## Directions for this task
Out of the records below, copy all lines in which the word "link" occurs.
------------------------------------
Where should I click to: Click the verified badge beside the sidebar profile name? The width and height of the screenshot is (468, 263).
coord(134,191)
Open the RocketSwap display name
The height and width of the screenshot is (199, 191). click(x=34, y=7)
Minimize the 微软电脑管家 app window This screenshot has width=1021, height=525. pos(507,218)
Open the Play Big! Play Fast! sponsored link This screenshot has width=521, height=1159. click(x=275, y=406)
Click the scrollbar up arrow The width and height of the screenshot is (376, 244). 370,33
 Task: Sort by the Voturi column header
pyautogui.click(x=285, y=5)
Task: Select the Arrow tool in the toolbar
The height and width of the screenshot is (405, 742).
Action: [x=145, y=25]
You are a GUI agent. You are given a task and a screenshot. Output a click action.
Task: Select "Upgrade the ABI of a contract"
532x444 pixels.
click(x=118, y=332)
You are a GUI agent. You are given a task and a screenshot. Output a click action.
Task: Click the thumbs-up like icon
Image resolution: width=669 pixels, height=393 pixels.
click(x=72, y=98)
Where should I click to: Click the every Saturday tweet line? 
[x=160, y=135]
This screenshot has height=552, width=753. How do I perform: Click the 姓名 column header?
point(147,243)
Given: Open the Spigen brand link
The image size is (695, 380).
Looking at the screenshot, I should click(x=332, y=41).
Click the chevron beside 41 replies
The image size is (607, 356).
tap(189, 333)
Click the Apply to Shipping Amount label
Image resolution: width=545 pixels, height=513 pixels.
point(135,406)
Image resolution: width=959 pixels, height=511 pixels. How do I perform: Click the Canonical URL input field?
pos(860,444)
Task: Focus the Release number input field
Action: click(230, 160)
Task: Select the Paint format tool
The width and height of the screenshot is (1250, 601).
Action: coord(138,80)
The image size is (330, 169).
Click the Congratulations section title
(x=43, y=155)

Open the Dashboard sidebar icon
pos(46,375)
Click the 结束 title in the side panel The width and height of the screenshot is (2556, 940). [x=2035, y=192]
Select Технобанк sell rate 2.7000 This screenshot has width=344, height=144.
------------------------------------
## Response for this exercise
Open the Play Big! Play Fast! sponsored link This screenshot has width=521, height=1159. click(x=275, y=406)
Given: Open the Spigen brand link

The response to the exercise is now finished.